Do ADUs Require a Title 24 Energy Report in California?

Short answer: yes, every Accessory Dwelling Unit in California requires a Title 24 Energy Compliance Report as part of the building permit process. This applies regardless of the ADU's size, whether it's detached, attached, or a garage conversion, and regardless of which city or county is issuing the permit.

This surprises some homeowners, particularly those converting an existing garage where no new building envelope is being constructed from scratch. But under Title 24, a garage conversion is treated as a change of occupancy — the space goes from unconditioned storage to conditioned living space — which triggers full energy compliance review, including insulation, window, and HVAC requirements appropriate to your climate zone.

For detached new-construction ADUs, the report needs to address the complete building: foundation, walls, roof, windows, HVAC system, water heating, and (depending on size) potentially lighting controls and ventilation requirements. Detached ADUs are generally evaluated similarly to small single-family homes from an energy modeling perspective.

Attached ADUs — those sharing a wall or roofline with the primary residence — sometimes have a marginally simpler compliance path since some building systems may be shared, but they still require their own dedicated CF1R documentation.

Junior ADUs (JADUs), capped at 500 square feet and required to be within the existing footprint of the primary residence, are not exempt either. JADU projects typically use a CF1R-ADD or CF1R-ALT form depending on scope, but the energy compliance requirement is the same in substance.

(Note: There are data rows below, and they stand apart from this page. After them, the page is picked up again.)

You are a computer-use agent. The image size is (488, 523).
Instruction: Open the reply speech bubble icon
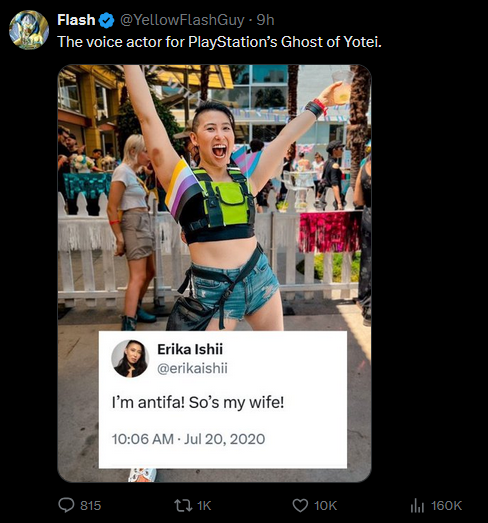[66, 505]
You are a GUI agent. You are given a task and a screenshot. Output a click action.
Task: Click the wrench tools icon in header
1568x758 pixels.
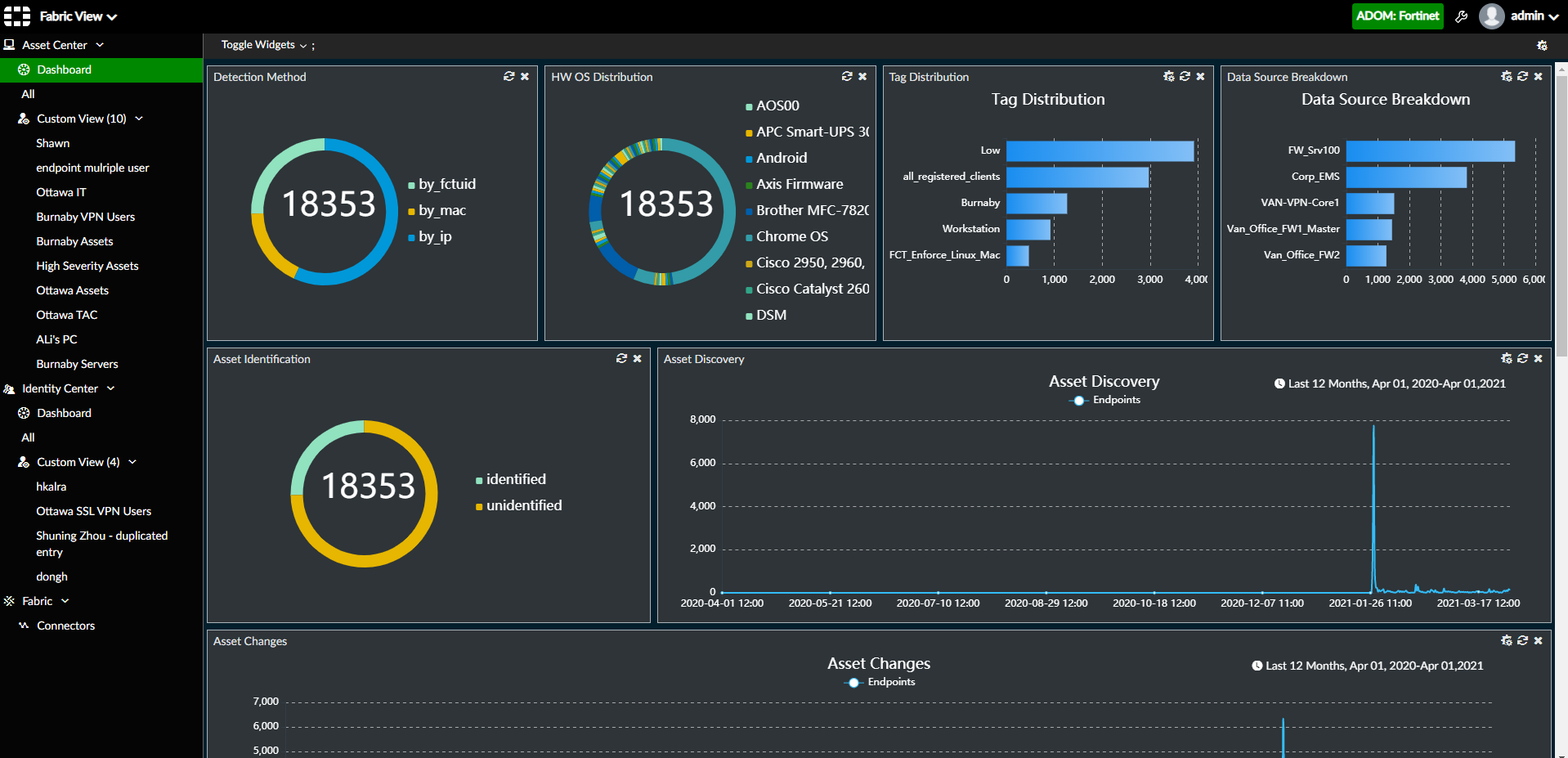pyautogui.click(x=1462, y=16)
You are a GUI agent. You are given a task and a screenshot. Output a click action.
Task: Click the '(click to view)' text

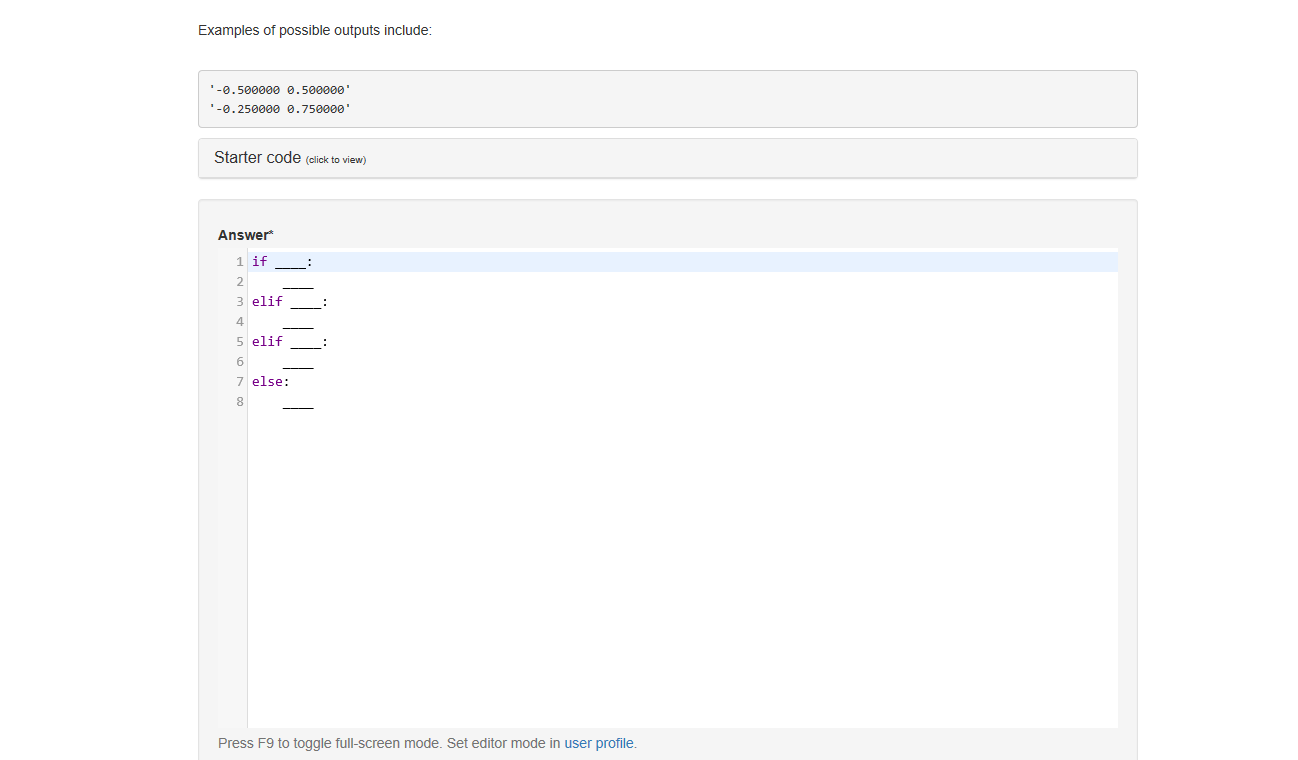click(x=337, y=159)
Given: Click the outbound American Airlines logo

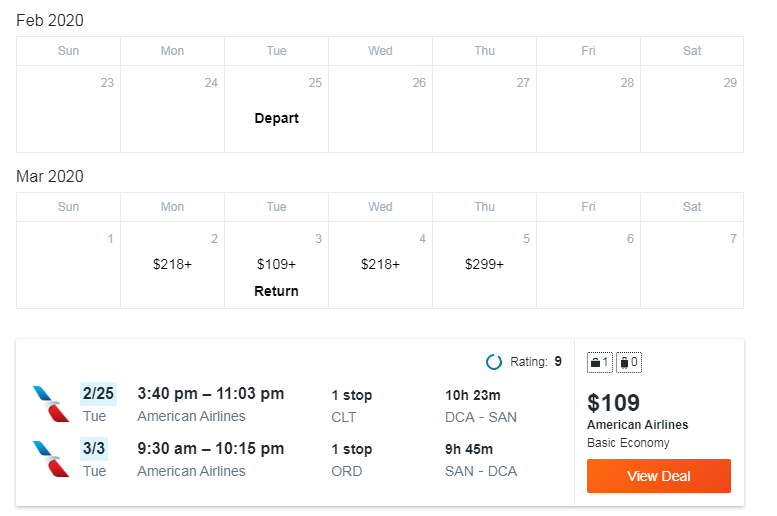Looking at the screenshot, I should pos(51,404).
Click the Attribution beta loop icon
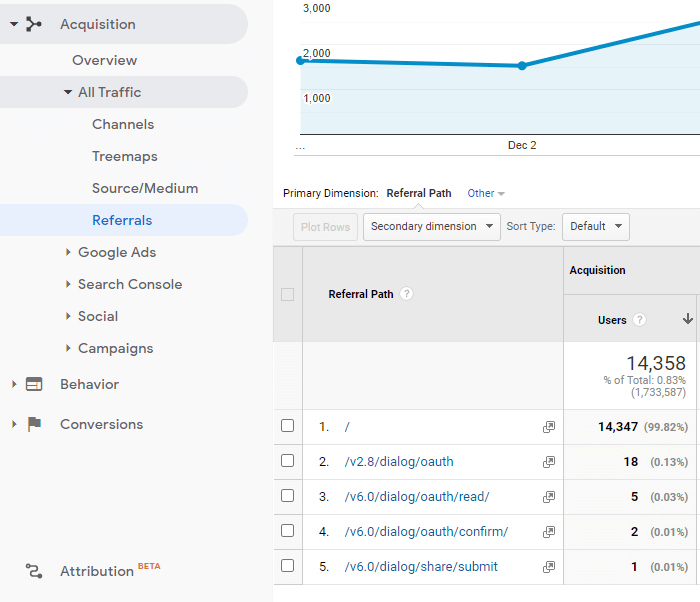This screenshot has height=602, width=700. point(34,572)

One planning note: HERS (Home Energy Rating System) verification requirements vary by which compliance credits your ADU's energy model relies on. Certain prescriptive shortcuts — like specific duct sealing or air leakage credits — trigger mandatory field verification during construction. A well-prepared Title 24 report will flag this clearly upfront, so your contractor knows to schedule a HERS rater before final inspection rather than discovering the requirement late in the process.

Given how universal this requirement is, the practical question for most ADU builders isn't whether they need a report, but how to get an accurate one quickly enough to keep their permit timeline on track.